== Texto fornecido

Nota do Politize!: este é o sexto texto da coluna Política em Números, de autoria de Bruno Carazza dos Santos. O texto traz a percepção do autor perante as delações da Odebrecht e JBS e eventuais opiniões do autor não expressam a visão do Politize!. Confira os demais textos da coluna aqui!

“Eu não era o dono do governo, eu era o otário do governo.
Eu era o bobo da corte do governo”
(Marcelo Bahia Odebrecht, em depoimento
prestado no Tribunal Superior Eleitoral)

Depois que o Ministro Edson Fachin determinou a abertura de 74 inquéritos para investigar grandes vultos da República, passamos a ser vítimas de um bombardeio diário de imagens de executivos da Odebrecht expondo as vísceras do relacionamento entre as elites econômica e política no Brasil. Mais recentemente, foi a vez da divulgação da delação dos irmãos Joesley e Wesley Batista e mais cinco executivos do grupo JBS.

Firmados por empresas íntimas do poder e grandes doadoras de campanhas eleitorais, esses acordos têm potencial para arrasar a classe política que governa o país desde a redemocratização. Do ponto de vista das empresas, porém, as delações da Odebrecht e JBS podem ter sido mais um excelente negócio firmado com o setor público – e uma péssima sinalização para as demais empresas.

EU TE AJUDO, VOCÊ ME AJUDA

A concessão de vantagens para criminosos que colaborem com a Justiça é uma prática relativamente recente no Brasil. Surgiu com a Lei nº 10.149/2000, que criou o programa de leniência no âmbito do combate a cartéis – posteriormente aprimorado com a Lei nº 12.529/2011, que reestruturou o Conselho Administrativo de Defesa Econômica (CADE).

Mais de uma década depois, e no calor das manifestações de junho de 2013, o Congresso aprovou a Lei Anticorrupção (Lei nº 12.846/2013) e uma legislação contra as organizações criminosas (Lei nº 12.850/2013). Todas essas normas contêm incentivos como redução ou eliminação de penas para pessoas físicas e jurídicas que colaborem com as investigações relativas ao combate a cartéis, à corrupção e ao crime organizado, respectivamente.

====
== Seção de dados

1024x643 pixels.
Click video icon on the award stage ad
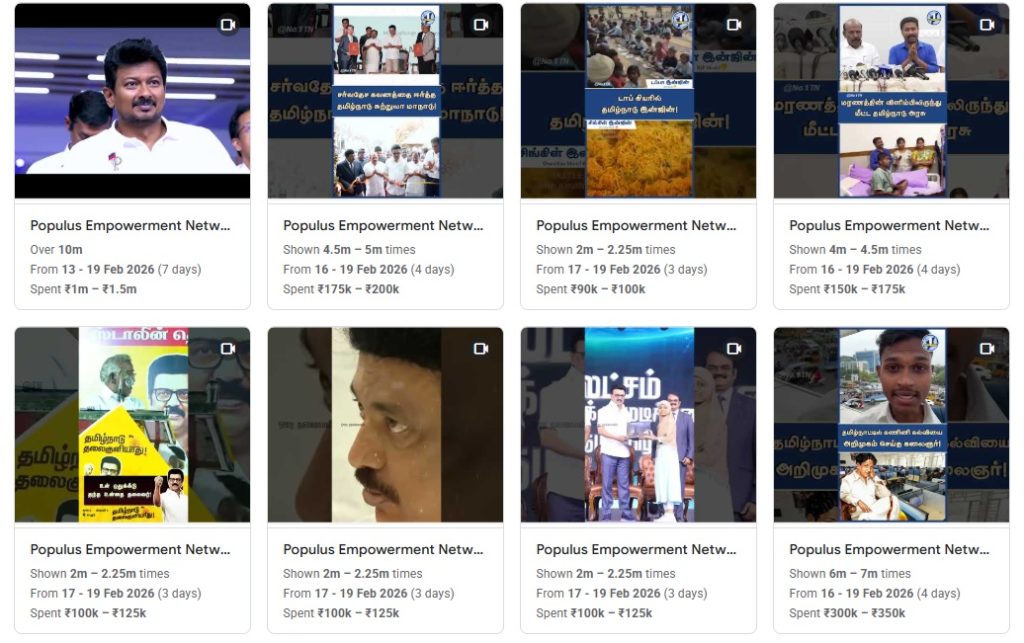pos(734,349)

====

Lista de tarefas
• 1. Repita literalmente o trecho do texto sobre as delações da Odebrecht e da JBS, tudo desde "Nota do Politize!: este" até "otário do governo.".
• 2. Indique se cada afirmação abaixo está de acordo com o texto sobre as delações da Odebrecht e da JBS, respondendo sim ou não e citando as palavras exatas do texto que decidem a questão. (a) A Lei nº 10.149/2000 criou o programa de leniência no âmbito do combate a cartéis. (b) O Ministro Edson Fachin determinou a abertura de 47 inquéritos. (c) A delação do grupo JBS envolveu os irmãos Joesley e Wesley Batista e mais cinco executivos.
• 3. Prossiga a redação do texto sobre as delações da Odebrecht e da JBS a partir da última frase apresentada.

Resultados do exercício
• 1.
Nota do Politize!: este é o sexto texto da coluna Política em Números, de autoria de Bruno Carazza dos Santos. O texto traz a percepção do autor perante as delações da Odebrecht e JBS e eventuais opiniões do autor não expressam a visão do Politize!. Confira os demais textos da coluna aqui!

“Eu não era o dono do governo, eu era o otário do governo.

• 2.
(a) Sim: "Surgiu com a Lei nº 10.149/2000, que criou o programa de leniência no âmbito do combate a cartéis".
(b) Não: "o Ministro Edson Fachin determinou a abertura de 74 inquéritos".
(c) Sim: "a divulgação da delação dos irmãos Joesley e Wesley Batista e mais cinco executivos do grupo JBS".

• 3.
MAIS UM GRANDE NEGÓCIO DA ODEBRECHT

O empresário Marcelo Bahia Odebrecht. Foto: Divulgação/Agência Brasil.

No caso Odebrecht, a empresa comprometeu-se a apresentar informações, documentos e outros materiais que contribuam nas apurações já realizadas pela Operação Lava Jato, indicando fatos e pessoas (“agentes políticos, funcionários públicos, sócios, diretores e funcionários de outras empresas”) que estiveram envolvidos nas condutas ilícitas. Além disso, segundo nota do Ministério Público Federal (MPF), as empresas se comprometeram a pagar multas de R$ 3,131 bilhões (Braskem) e R$ 3,828 bilhões (Odebrecht) para ressarcir as vítimas e os cofres públicos lesados com suas práticas criminosas.

Arredondando, o valor que o MPF aceitou receber foi de R$ 7 bilhões, em troca das contribuições dos executivos e funcionários da Odebrecht e Braskem para a Operação Lava Jato. Reconheço que é dinheiro pra burro: segundo o Departamento de Justiça dos Estados Unidos – que participou ativamente das negociações, junto com autoridades suíças – trata-se do maior acordo judicial envolvendo casos de corrupção na história mundial.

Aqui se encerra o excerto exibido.